After coming to power in 1949, the communist power banned the private ownership of land, insisting that rural land belongs to the "collective". When economic reforms began in the late 1970s, the party started giving peasants 30-year leases to use the land but it did not allow them to individually sell those land rights or borrow money against them.

As a result, the countryside has lagged behind the rest of the country in development. Reformers discarded collective ownership in the rest of the economy, creating conditions for China’s astonishing economic boom in the last 20 years. But, in the villages, where farmers till small land plots and lack access to bank loans, incomes have stagnated.

Last year for instance, the average city dweller received an income that was 3.33 times larger than those in the rural areas. According to agriculture minister Sun Zhengcai, the income disparity amounted to 9,646 yuan (US dollars 1,418), marking the largest income gap since the reform and the opening up of China in 1978.

Inequality has spawned migration with hundreds of millions of farmers leaving the land to seek better lives in the nation’s quickly developing urban centres. But while many plots of farming land had become idle, pressure on the land to produce food has continued to grow. Some 450 million, or 35 percent of China’s 1.3 billion, now live in the cities. By 2050 the urban population is expected to reach 800 million.

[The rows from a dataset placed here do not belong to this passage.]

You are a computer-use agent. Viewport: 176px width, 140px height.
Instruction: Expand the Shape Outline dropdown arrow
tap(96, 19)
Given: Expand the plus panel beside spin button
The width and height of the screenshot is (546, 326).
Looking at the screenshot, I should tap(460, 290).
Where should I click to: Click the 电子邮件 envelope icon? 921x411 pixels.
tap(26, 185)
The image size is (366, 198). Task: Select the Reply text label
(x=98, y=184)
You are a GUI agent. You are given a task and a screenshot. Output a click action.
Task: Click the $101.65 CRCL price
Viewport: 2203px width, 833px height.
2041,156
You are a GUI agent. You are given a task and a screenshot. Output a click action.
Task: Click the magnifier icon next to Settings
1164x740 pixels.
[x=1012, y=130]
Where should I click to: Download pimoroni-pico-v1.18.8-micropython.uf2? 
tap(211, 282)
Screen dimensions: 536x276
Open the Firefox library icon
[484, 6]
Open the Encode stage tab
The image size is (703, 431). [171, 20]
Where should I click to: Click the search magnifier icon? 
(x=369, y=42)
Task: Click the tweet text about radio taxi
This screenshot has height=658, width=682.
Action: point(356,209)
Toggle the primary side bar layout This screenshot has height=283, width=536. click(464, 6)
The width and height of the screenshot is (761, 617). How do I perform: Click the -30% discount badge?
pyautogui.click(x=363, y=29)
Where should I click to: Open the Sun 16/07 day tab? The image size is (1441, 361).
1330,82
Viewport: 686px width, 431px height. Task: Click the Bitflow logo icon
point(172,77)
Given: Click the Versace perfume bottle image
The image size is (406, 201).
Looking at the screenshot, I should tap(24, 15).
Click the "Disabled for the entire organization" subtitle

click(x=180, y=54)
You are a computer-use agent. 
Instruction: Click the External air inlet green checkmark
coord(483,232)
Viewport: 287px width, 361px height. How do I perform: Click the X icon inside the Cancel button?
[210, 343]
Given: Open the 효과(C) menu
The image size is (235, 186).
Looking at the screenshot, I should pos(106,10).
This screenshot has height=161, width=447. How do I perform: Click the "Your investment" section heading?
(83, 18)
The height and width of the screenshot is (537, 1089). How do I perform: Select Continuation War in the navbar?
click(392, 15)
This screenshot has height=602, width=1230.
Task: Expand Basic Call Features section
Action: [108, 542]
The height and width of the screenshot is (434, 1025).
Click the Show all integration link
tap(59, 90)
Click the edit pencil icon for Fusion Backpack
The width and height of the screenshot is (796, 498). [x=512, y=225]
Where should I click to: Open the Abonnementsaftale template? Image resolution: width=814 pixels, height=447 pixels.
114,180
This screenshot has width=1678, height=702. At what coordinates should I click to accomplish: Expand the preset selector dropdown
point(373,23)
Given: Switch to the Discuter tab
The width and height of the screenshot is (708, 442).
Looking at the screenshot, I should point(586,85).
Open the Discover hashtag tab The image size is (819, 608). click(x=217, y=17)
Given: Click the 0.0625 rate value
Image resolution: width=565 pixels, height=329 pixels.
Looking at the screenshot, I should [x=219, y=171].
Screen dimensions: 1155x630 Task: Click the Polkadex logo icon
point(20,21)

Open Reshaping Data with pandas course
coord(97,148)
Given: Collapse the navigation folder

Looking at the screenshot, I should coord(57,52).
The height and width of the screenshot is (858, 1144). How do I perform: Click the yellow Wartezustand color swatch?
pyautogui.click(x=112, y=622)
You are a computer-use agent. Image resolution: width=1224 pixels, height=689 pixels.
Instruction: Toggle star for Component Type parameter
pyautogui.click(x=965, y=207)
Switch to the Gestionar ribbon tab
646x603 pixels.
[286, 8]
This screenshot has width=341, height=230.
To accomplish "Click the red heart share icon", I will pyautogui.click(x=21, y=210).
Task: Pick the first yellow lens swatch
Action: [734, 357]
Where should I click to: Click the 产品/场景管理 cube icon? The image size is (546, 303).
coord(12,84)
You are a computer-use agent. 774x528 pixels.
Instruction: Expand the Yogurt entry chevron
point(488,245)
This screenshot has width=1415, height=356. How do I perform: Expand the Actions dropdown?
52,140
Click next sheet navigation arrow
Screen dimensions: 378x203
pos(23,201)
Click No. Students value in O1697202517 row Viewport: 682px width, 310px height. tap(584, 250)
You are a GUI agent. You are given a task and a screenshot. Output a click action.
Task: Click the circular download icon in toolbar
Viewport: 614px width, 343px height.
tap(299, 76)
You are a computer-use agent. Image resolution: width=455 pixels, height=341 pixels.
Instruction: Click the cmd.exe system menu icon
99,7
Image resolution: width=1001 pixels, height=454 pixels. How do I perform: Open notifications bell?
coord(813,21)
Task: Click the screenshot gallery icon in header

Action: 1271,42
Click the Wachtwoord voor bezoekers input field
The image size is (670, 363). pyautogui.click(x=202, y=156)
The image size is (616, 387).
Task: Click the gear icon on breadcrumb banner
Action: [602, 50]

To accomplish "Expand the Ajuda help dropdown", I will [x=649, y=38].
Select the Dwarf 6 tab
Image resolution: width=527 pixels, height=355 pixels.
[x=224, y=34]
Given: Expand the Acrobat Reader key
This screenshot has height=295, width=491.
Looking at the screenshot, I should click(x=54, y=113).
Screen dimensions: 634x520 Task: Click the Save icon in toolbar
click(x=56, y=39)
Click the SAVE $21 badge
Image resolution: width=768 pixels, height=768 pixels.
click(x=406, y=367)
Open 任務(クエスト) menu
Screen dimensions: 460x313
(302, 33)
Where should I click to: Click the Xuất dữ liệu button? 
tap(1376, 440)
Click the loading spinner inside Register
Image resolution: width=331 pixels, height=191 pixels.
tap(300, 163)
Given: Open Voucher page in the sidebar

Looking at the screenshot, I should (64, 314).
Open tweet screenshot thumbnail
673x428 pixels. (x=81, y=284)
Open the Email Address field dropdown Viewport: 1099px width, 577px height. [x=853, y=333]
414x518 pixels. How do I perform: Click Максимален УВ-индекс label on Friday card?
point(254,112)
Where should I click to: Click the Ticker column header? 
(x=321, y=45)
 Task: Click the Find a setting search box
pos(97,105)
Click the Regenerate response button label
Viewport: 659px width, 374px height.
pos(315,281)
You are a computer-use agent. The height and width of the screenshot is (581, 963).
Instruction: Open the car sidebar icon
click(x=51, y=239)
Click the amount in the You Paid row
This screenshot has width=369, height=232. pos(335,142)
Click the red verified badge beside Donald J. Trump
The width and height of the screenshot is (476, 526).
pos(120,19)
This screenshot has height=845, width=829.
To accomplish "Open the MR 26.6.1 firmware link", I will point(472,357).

Allowing farmers to lease their land to bigger farm contractors would open the doors for the introduction of modern farming and maximise land productivity, advocates of the land reform say.

"The reform would create both an economy of scale – raising efficiency and lowering agricultural production costs – but also resolve the problem of idle land left by migrants to the cities," argues Lu Zixiu, an expert on rural affairs in Anhui province where farmers have been allowed to experiment with leasing their land rights.

But even liberal reformers are worried that unregulated land transactions could lead to the reemergence of the hated landlord class, which the 1949 communist revolution claimed to have exterminated.

Social tensions in the countryside are rife and the majority of them are caused by land abuses. The agriculture ministry says that in 2006 there were 130,000 registered cases of land abuse in the countryside. In 2007 the official number had risen to 170,000.

One school of thought believes China should retain state ownership of the land extending instead the land leases to 70 years, which it argues would allow households to plan long-term for their livelihood.

"It makes a difference to the peasant family whether they have the land just for 30 years or for much longer," says Lu Xueyi, sociologist with the Chinese Academy of Social Sciences.

Researchers are uncertain though whether the new land policy contains even this change from the current status quo. Commenting on the approved reform, State Council researcher Xu Xiaoqing said the emphasis is on stability.

"There are no radical changes to the existing policies – only a guarantee that the government would support farmers’ efforts to profit from their land rights by leasing or transferring them," Xu told Beijing’s Xinjingbao newspaper. "I don’t think there will be a big departure from the household-contractibility system because land management on a big scale is not suitable to China’s conditions".